# Welche Spezialisierung ist sinnvoll?



## blackfisch (23. Mai 2008)

Hallo Leute,

und zwar hab ich ne Frage zu der Schneidereispezialisierung. 

Ich spiel nen Schamanen und habe als Berufe Schneiderei und Verzauberkunst. Nun stellt sich die Frage für mich, wie ich mich am besten spezialisieren sollte. 
Da ich kein Stoffi bin bringen mir die Sets ja relativ wenig. Was kann man mit den Spezialisierungen ansonsten anfangen?

Was würdet ihr mir in diesem Fall empfehlen?

Danke für eure Tipps.


----------



## Yalda (23. Mai 2008)

Hauptaugenmerk sind hier wohl die Taschen,  da du die Sets wie du bereits sagtest, vermutlich nicht anziehen wirst.

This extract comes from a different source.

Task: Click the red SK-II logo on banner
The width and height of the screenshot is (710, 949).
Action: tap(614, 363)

Urmondstoffschneider bringt dir vermutlich am meisten, da du damit schneller 20er Taschen herstellen kannst. (es wird trotzdem etwa 2 Wochen pro Tasche dauern)

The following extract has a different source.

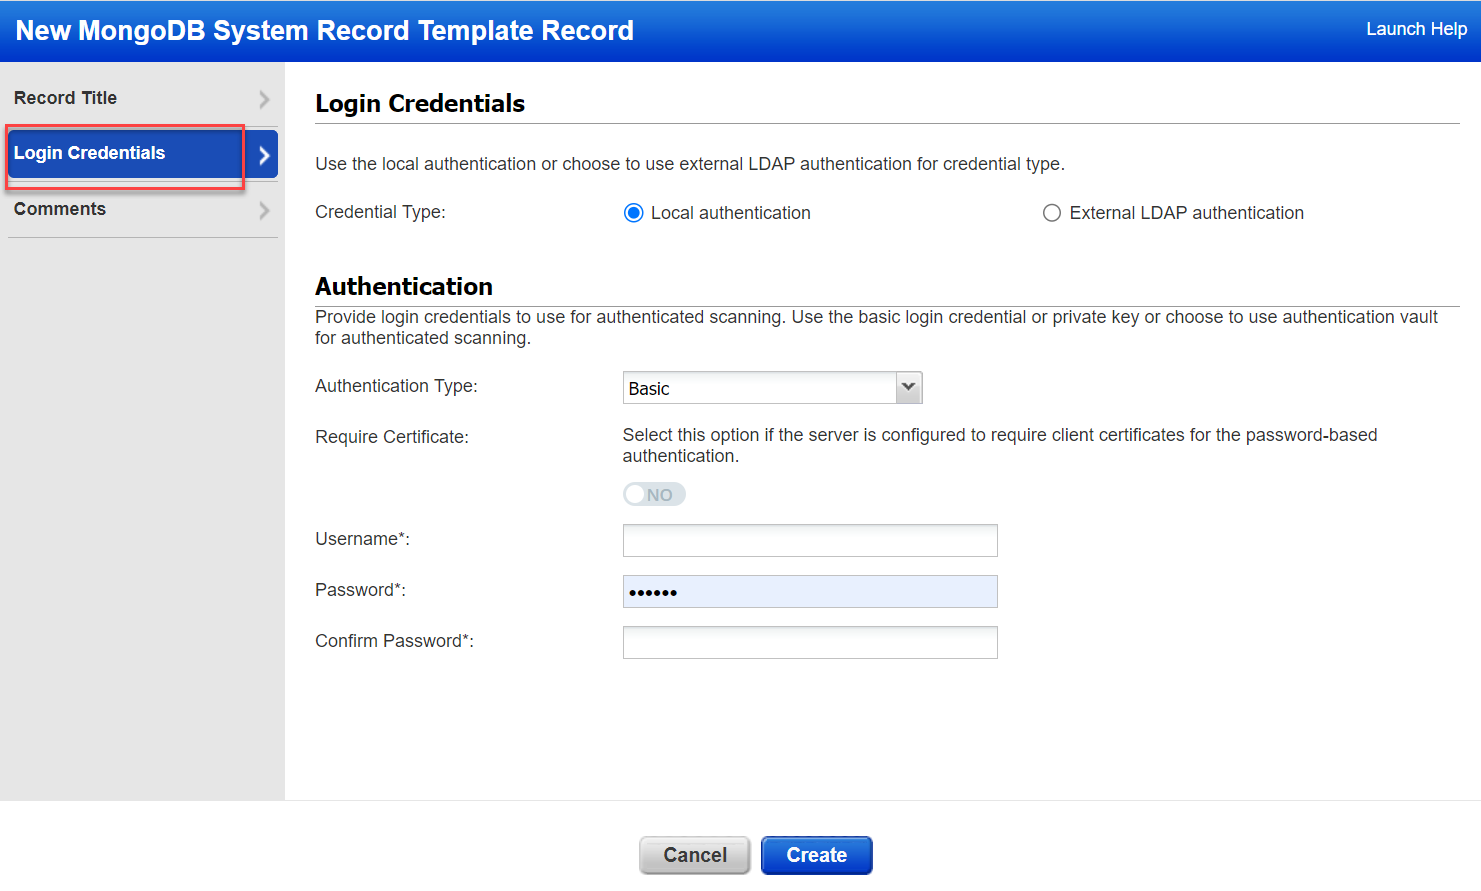The width and height of the screenshot is (1481, 891).
Task: Click the Confirm Password field
Action: [x=810, y=642]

Die Zauberfeuertasche für die Verzauberkunst kannst du auch mit Urmondstoffspezi herstellen, es dauert nur länger. Du kannst die Tasche selber nur einmal anlegen  und sie ist  (zumindest auf meinem Server) im AH ein echter Ladenhüter, da fast alle Verzauberer auch Schneider sind und sie selber herstellen können.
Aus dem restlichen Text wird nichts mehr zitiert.